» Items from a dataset
----------------
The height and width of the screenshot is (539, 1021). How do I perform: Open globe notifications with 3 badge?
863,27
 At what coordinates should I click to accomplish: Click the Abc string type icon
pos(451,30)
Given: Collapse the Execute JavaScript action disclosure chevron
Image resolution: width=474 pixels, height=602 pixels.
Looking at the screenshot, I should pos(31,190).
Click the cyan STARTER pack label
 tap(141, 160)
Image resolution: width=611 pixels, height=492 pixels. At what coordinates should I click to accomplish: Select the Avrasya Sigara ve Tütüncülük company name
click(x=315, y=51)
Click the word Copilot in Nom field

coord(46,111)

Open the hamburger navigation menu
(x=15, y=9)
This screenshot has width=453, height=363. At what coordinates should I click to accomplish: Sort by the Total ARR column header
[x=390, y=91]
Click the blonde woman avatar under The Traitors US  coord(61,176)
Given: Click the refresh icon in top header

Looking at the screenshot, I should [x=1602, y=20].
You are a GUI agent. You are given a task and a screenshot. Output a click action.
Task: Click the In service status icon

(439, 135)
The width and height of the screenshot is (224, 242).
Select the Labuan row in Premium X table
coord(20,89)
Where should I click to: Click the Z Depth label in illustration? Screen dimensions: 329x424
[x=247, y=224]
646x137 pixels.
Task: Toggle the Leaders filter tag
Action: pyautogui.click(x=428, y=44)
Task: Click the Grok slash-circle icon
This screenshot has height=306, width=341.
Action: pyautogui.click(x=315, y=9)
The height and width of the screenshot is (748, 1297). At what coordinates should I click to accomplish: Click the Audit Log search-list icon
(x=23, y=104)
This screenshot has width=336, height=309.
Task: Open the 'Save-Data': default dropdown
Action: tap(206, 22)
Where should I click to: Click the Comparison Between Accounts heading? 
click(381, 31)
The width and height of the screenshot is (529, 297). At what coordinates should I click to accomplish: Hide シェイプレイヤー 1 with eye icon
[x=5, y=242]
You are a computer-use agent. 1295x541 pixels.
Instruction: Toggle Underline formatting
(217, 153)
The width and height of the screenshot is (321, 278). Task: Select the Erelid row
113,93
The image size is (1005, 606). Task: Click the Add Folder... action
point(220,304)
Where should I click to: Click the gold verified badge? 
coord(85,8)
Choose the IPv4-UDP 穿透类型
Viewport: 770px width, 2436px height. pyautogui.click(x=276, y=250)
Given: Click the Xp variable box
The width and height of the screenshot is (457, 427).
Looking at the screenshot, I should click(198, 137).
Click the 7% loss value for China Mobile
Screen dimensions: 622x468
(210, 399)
----------------
» Requirement
Print from the line containing "Click the blonde" to the last line above, exactly as written.

» Exercise result
Click the blonde woman avatar under The Traitors US  coord(61,176)
Given: Click the refresh icon in top header

Looking at the screenshot, I should [x=1602, y=20].
You are a GUI agent. You are given a task and a screenshot. Output a click action.
Task: Click the In service status icon

(439, 135)
The width and height of the screenshot is (224, 242).
Select the Labuan row in Premium X table
coord(20,89)
Where should I click to: Click the Z Depth label in illustration? Screen dimensions: 329x424
[x=247, y=224]
646x137 pixels.
Task: Toggle the Leaders filter tag
Action: pyautogui.click(x=428, y=44)
Task: Click the Grok slash-circle icon
This screenshot has height=306, width=341.
Action: pyautogui.click(x=315, y=9)
The height and width of the screenshot is (748, 1297). At what coordinates should I click to accomplish: Click the Audit Log search-list icon
(x=23, y=104)
This screenshot has width=336, height=309.
Task: Open the 'Save-Data': default dropdown
Action: tap(206, 22)
Where should I click to: Click the Comparison Between Accounts heading? 
click(381, 31)
The width and height of the screenshot is (529, 297). At what coordinates should I click to accomplish: Hide シェイプレイヤー 1 with eye icon
[x=5, y=242]
You are a computer-use agent. 1295x541 pixels.
Instruction: Toggle Underline formatting
(217, 153)
The width and height of the screenshot is (321, 278). Task: Select the Erelid row
113,93
The image size is (1005, 606). Task: Click the Add Folder... action
point(220,304)
Where should I click to: Click the gold verified badge? 
coord(85,8)
Choose the IPv4-UDP 穿透类型
Viewport: 770px width, 2436px height. pyautogui.click(x=276, y=250)
Given: Click the Xp variable box
The width and height of the screenshot is (457, 427).
Looking at the screenshot, I should click(198, 137).
Click the 7% loss value for China Mobile
Screen dimensions: 622x468
(210, 399)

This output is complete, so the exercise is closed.